Sikter is a Bosnian alternative rock band from Sarajevo. The band was formed in 1990 as a punk rock project of a few students, but became one of the most successful Bosnian rock bands. The name of the band is translated as Buzz Off!

From 1990 they changed line-ups many times, as well as musical styles. Their first songs were parodies of Yugoslavian pop songs. Sikter became the first band from Bosnia and Herzegovina whose video clip Pain In Brain was broadcast on MTV for several months.

They recorded four albums: Now, Always, Never in 2000, Queen of the Disco in 2002, My Music in 2005 and Ego Trip in 2009. The album Now, Always, Never was produced by English musician Brian Eno.

History
Band Sikter was formed in spring 1990. in Sarajevo. It was created spontaneously at fresh party on Sarajevo Academy of Fine Arts. At the party was supposed to play pop rock band Regina but when they started to play, Enes Zlatar, Igor Čamo, Faris Arapović, and Davor Čolić came to the stage and repelled Regina from stage with word Sikter which means Buzz Off and started to play. After that party band was formed and they played a parody of Yugoslavian pop songs with punk rock elements. First two years, the band didn't constant line-up and rehearsals so many musicians played in the band in a period of 1990-1992.

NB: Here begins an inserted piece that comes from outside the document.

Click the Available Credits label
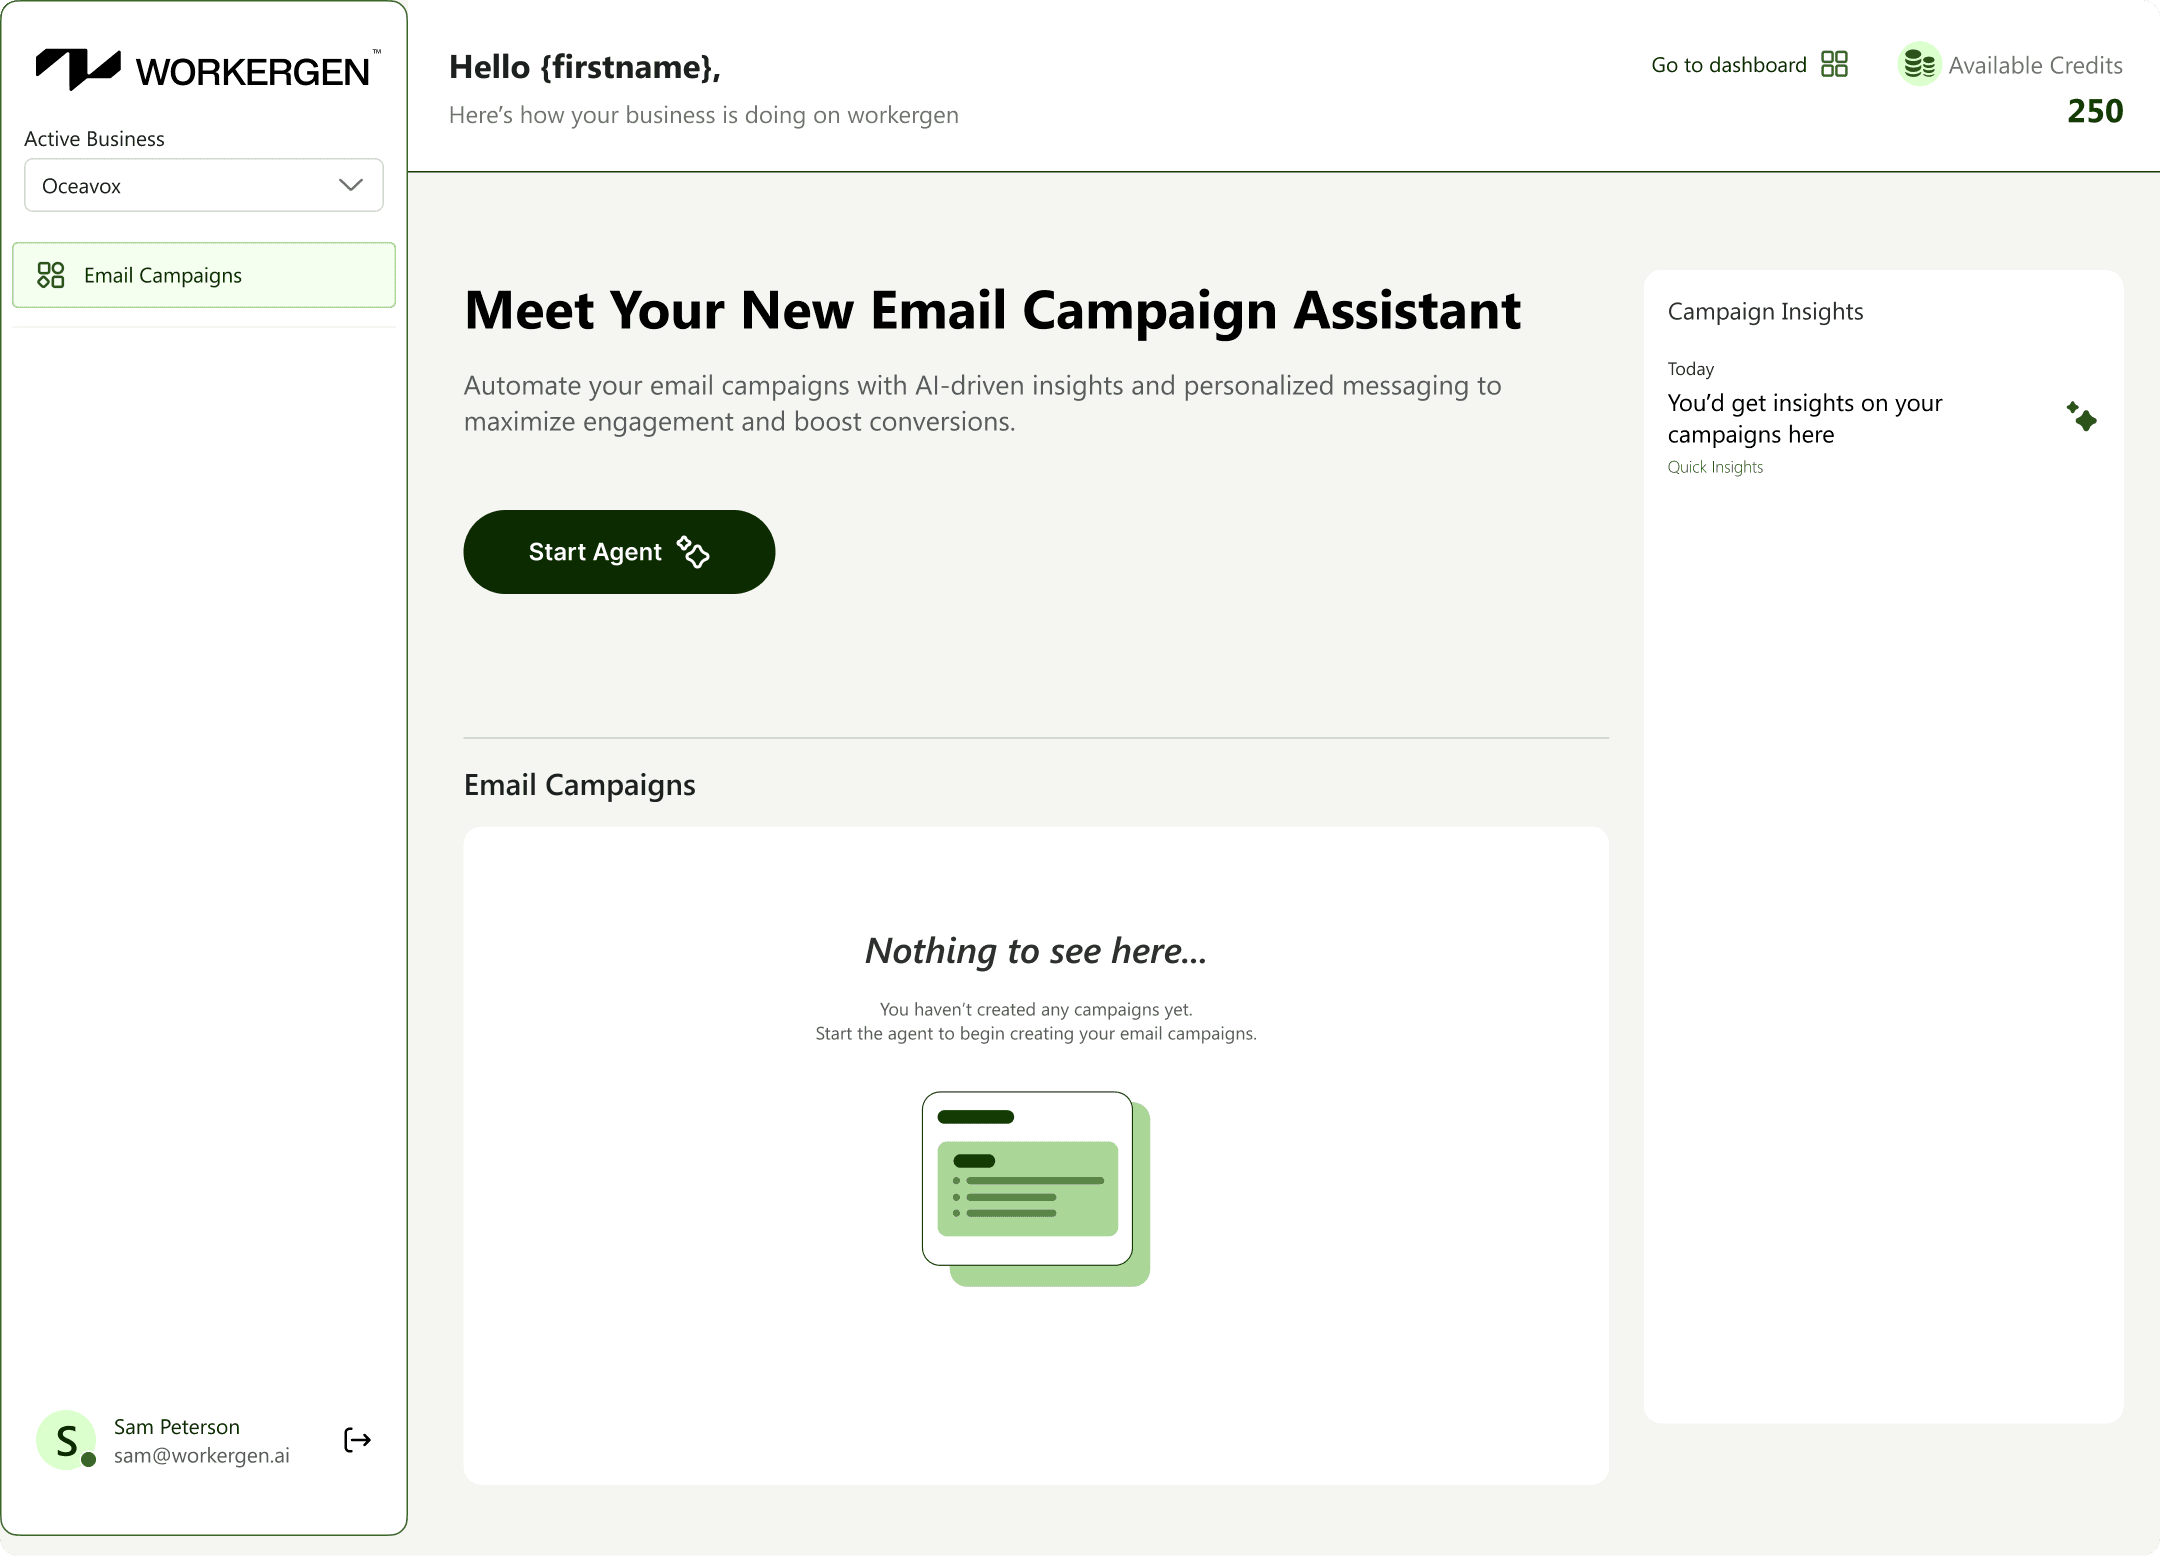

By the beginning of the war in Bosnia and Herzegovina, the band started the transformation from punk rock to alternative rock band but still with elements of punk. During the siege, Sarajevo had a large alternative scene and numerous club concerts. Sikter was one of the most active bands during that period. They performed on the Rock Under Siege concert in Sloga club organized by Radio ZID. In 1994, they performed as the opening act at Bruce Dickinson concert in Sarajevo. Also MTV made a reportage from their concert in Obala Arts Center in Sarajevo.

In 1995 Haris Pašović invites band members to join his theatre ensemble. During that time the team of journalists from BBC came to Sarajevo and started to hang out with the band members. They decided to record their first music video for the song Pain in Brain directed by Haris Pašović. It was aired often on MTV UK during 1995. In April 1995 they came to London with the ensemble to perform on play Silk Drums on festival Memories 45-95 but under certain circumstances, ensemble didn't perform. Because Airport in Sarajevo was closed, ensemble can not be returned in Bosnia and Herzegovina so they must stay in London for a couple of weeks and after that, they went to Amsterdam and the band started to rehearse and play again. They have a lot of concerts in the Netherlands during 1995 and they met Brian Eno in one of the Amsterdam clubs. Dutch saxophonist Jan Kooper also joined the band. In July 1995, Vasco Rossi invites the band to play on his double concert Rock sotto l'assedio which held on San Siro stadium in Milano.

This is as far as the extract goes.